> **Input data**:
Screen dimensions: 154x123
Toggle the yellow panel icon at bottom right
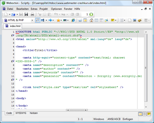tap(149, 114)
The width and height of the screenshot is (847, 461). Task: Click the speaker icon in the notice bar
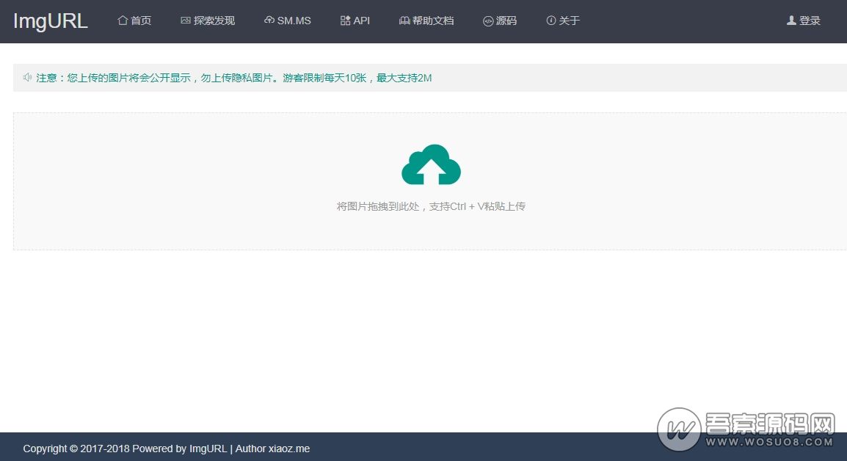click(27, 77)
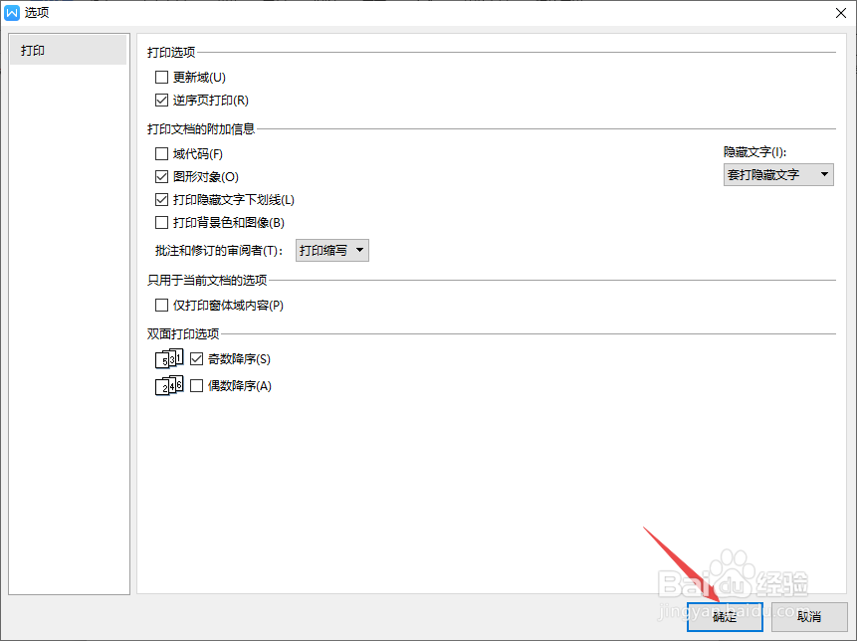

> **Prompt**: Everything from the line containing "Toggle the yellow panel icon at bottom right" through the last line of the records above is to be reproduced exactly, except the pictures.

> **Answer box**:
Toggle the yellow panel icon at bottom right
tap(149, 114)
The width and height of the screenshot is (847, 461). Task: Click the speaker icon in the notice bar
click(27, 77)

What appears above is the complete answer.